WORK ITEM> Your answer should show every line of the material below that includes "will".

● ● ● ● ●

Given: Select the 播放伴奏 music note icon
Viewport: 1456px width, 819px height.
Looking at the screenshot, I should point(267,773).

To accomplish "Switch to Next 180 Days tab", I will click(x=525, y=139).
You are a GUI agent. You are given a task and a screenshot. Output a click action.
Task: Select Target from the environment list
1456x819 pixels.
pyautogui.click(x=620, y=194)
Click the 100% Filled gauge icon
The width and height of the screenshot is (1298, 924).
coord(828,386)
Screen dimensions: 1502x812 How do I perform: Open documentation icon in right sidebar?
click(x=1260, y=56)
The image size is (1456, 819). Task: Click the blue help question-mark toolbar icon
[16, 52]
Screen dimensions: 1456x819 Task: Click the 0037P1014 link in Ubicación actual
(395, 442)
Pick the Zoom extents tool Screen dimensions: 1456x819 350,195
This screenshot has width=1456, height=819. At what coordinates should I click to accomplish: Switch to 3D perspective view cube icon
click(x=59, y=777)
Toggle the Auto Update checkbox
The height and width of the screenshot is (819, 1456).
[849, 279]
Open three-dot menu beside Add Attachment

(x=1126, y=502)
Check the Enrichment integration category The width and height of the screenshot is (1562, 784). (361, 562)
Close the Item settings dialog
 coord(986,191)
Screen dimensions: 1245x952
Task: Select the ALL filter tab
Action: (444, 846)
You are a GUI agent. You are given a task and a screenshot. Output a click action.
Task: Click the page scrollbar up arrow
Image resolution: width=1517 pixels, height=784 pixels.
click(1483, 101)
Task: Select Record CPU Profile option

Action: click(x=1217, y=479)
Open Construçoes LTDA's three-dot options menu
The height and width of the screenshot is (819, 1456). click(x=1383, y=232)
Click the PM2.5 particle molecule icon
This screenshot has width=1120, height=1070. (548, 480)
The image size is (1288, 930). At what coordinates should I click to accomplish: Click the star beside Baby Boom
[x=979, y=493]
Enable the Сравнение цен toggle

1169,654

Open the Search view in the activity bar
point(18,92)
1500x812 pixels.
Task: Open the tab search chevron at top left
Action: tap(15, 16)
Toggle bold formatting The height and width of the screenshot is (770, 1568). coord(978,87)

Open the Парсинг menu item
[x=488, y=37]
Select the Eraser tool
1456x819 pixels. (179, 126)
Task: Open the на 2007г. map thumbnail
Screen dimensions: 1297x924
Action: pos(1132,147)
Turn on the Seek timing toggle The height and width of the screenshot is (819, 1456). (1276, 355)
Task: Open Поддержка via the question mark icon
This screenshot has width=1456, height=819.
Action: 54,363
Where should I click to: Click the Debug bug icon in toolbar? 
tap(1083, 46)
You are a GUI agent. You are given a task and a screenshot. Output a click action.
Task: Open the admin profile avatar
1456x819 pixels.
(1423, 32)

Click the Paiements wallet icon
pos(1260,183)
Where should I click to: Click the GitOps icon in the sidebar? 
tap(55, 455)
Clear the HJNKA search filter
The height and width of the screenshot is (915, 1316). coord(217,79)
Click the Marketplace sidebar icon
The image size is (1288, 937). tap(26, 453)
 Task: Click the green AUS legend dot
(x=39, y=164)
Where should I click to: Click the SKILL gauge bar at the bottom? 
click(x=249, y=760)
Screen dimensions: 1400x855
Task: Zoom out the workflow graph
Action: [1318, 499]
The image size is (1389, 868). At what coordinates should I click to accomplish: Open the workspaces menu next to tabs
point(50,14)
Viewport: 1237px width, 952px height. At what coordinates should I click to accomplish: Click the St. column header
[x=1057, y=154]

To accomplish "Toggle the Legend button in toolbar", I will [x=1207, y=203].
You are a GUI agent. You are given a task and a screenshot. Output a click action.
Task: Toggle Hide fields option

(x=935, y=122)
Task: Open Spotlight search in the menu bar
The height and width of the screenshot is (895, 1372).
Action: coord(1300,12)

● ● ● ● ●

EXERCISE SOLUTION>
To accomplish "Switch to Next 180 Days tab", I will click(x=525, y=139).
To accomplish "Toggle the Legend button in toolbar", I will [x=1207, y=203].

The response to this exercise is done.